**What is expected:** The expected output is every record below, transcribed exactly, with the pictures left out.

(Data entries)

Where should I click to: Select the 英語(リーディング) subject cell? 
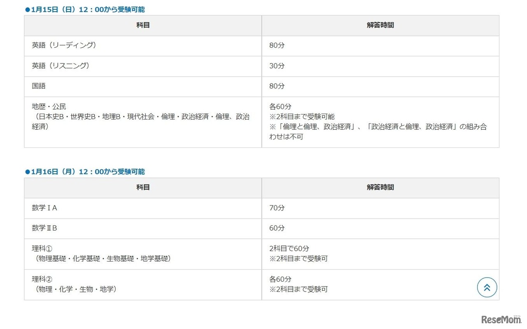click(64, 45)
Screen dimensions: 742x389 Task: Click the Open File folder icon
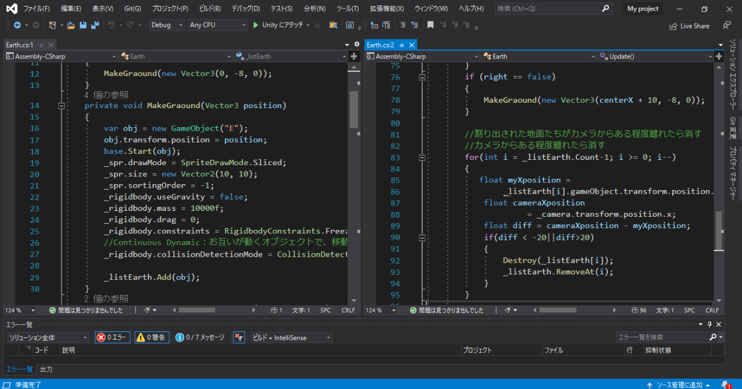[x=71, y=25]
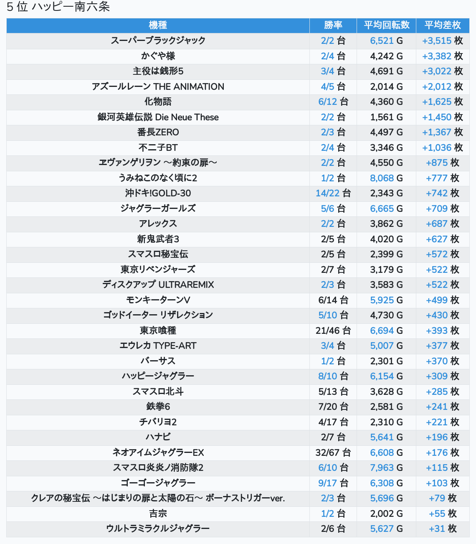Click the 6,665 link for ジャグラーガールズ
Screen dimensions: 476x544
(382, 209)
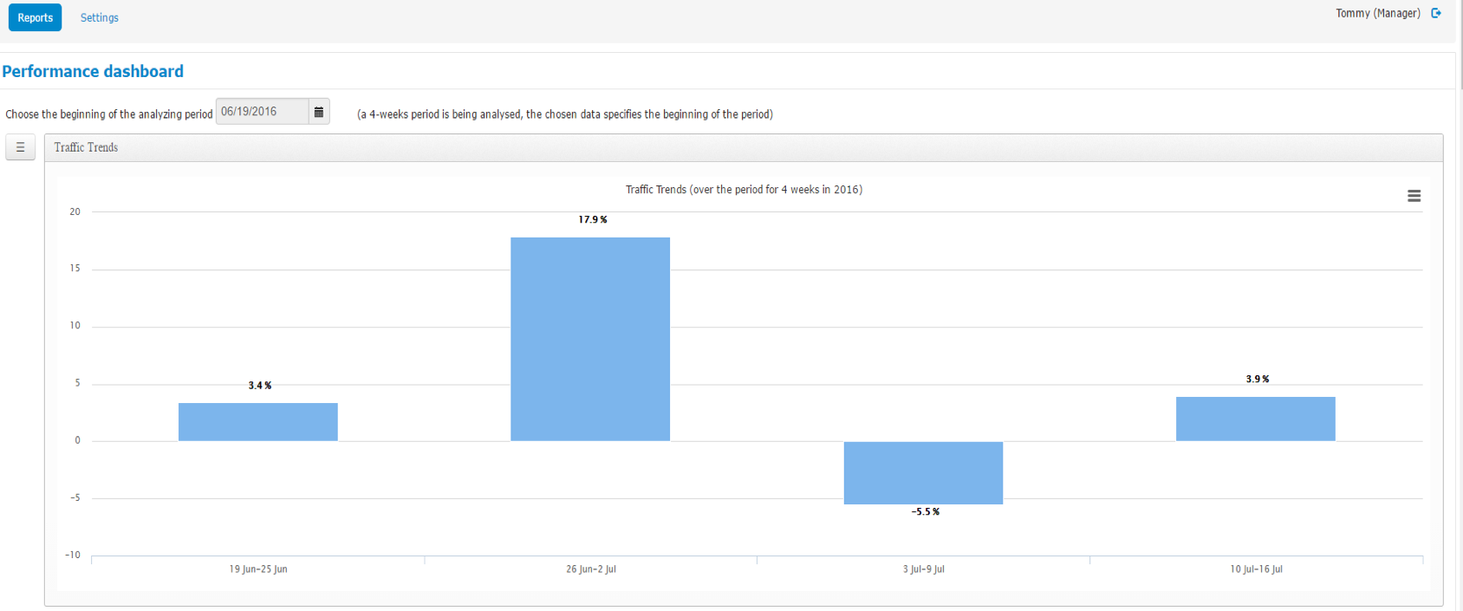Toggle the sidebar list icon beside Traffic Trends
Viewport: 1463px width, 611px height.
(x=20, y=147)
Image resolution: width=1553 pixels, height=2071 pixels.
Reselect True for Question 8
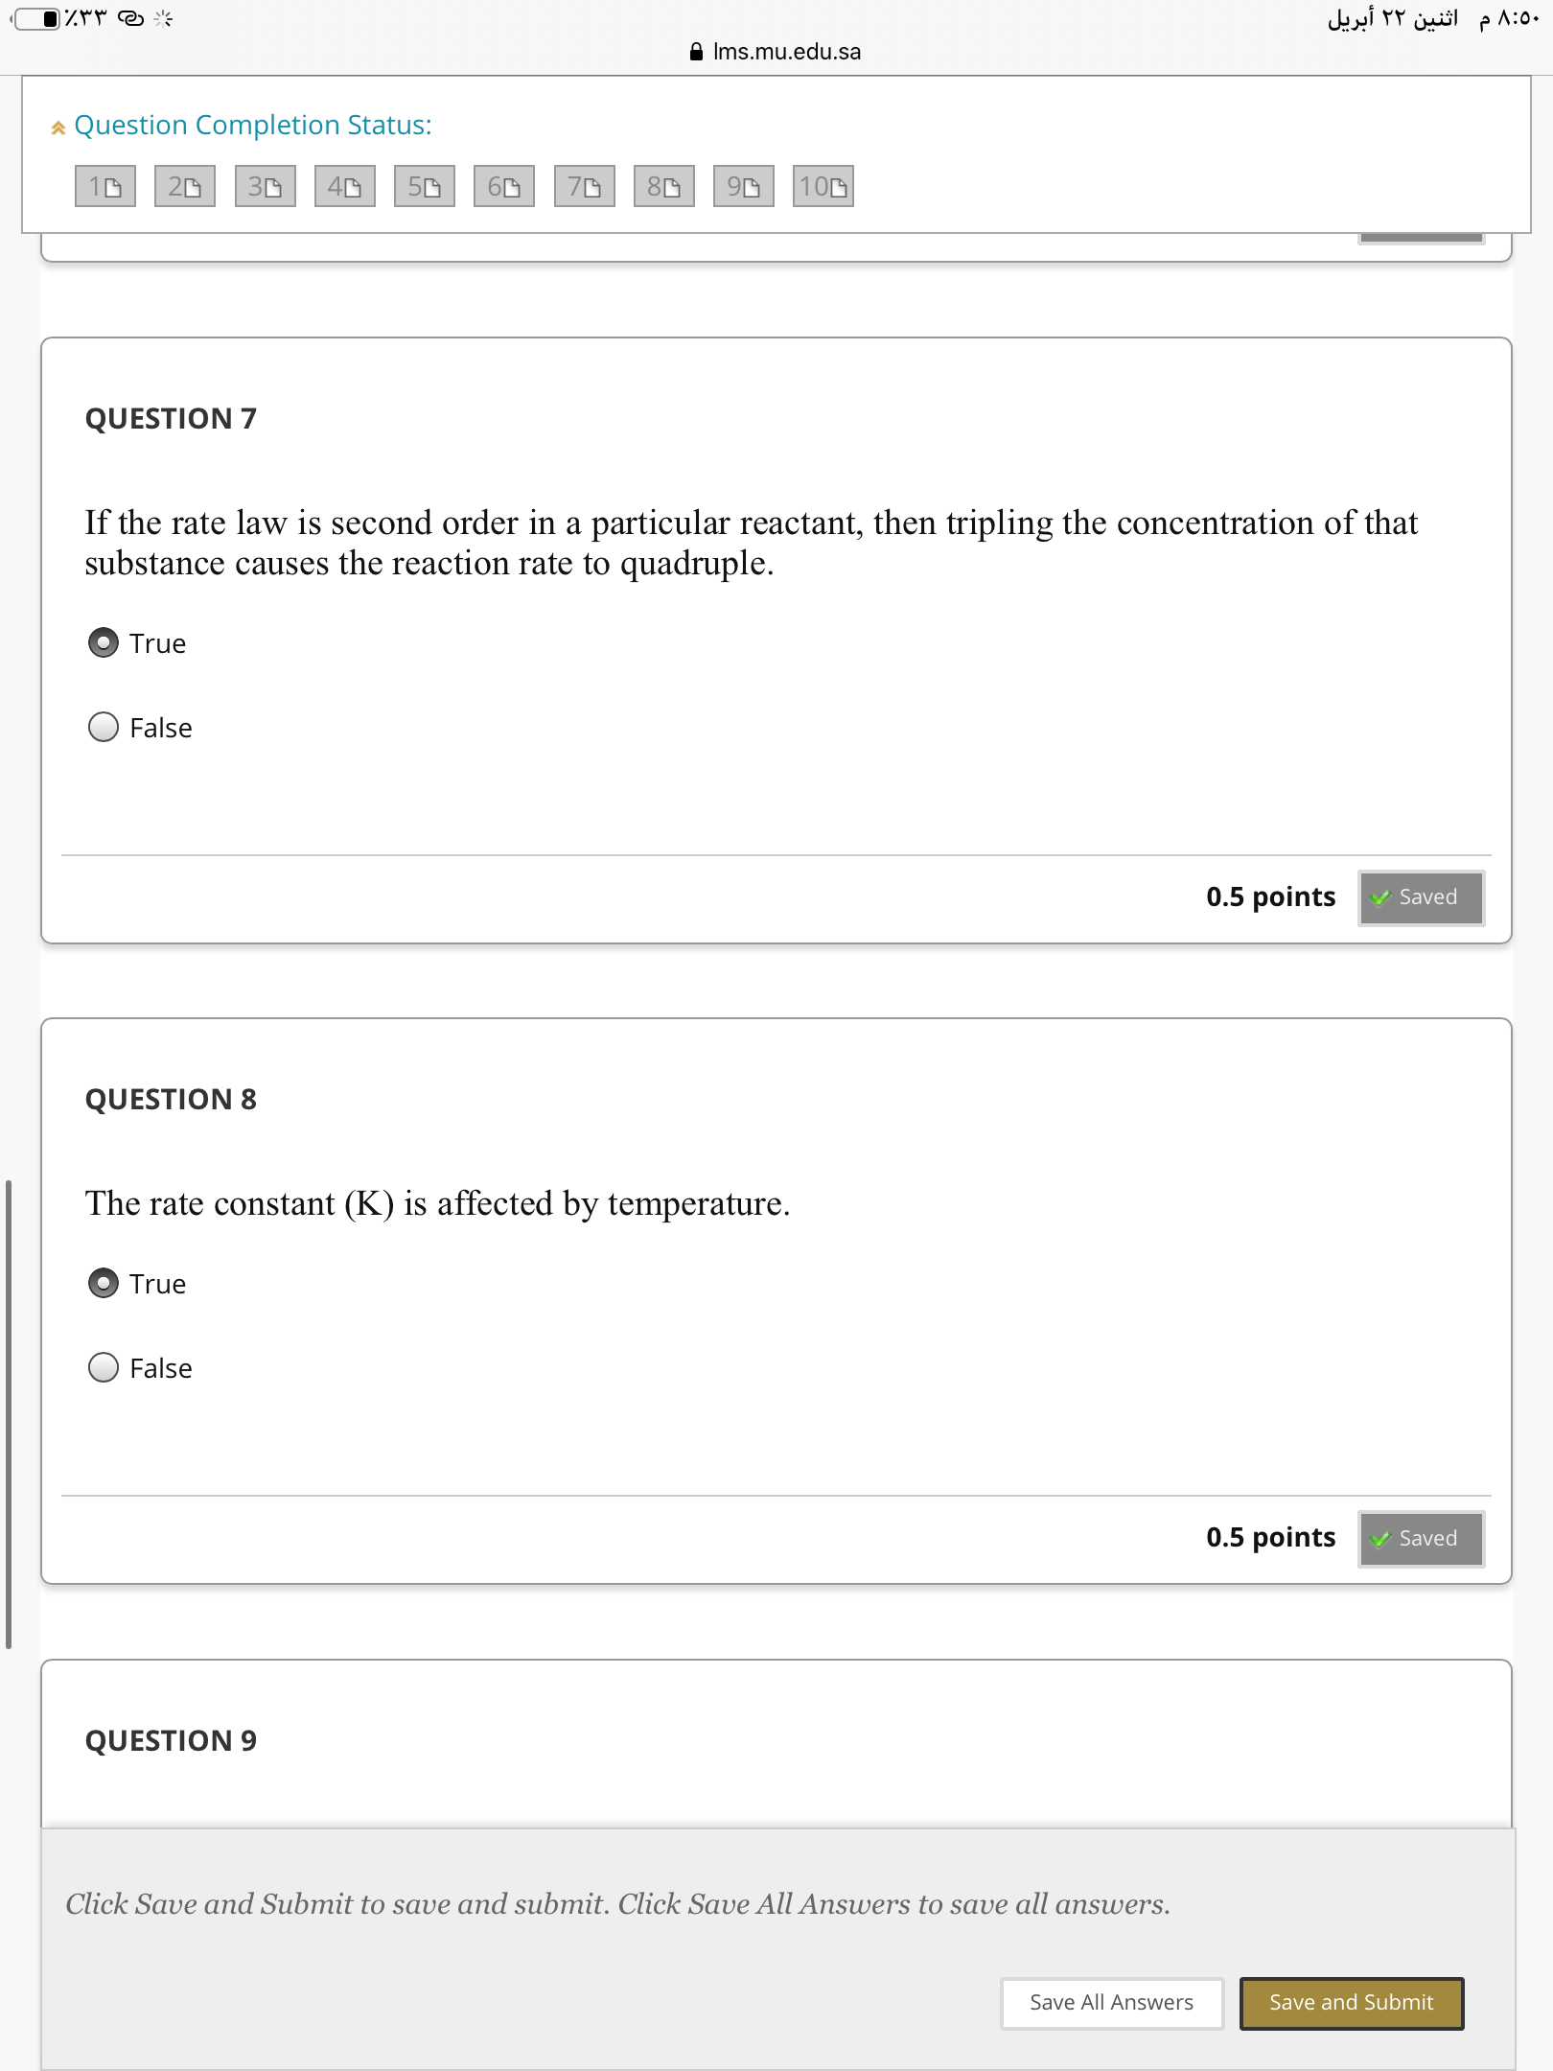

**Solved exercise:**
Where should I click to: Select the 英語(リーディング) subject cell? 
click(64, 45)
Screen dimensions: 742x389 Task: Click the Open File folder icon
[x=71, y=25]
Click the 6,665 link for ジャグラーガールズ
Screen dimensions: 476x544
(382, 209)
Toggle the sidebar list icon beside Traffic Trends
Viewport: 1463px width, 611px height.
(x=20, y=147)
Image resolution: width=1553 pixels, height=2071 pixels.
Reselect True for Question 8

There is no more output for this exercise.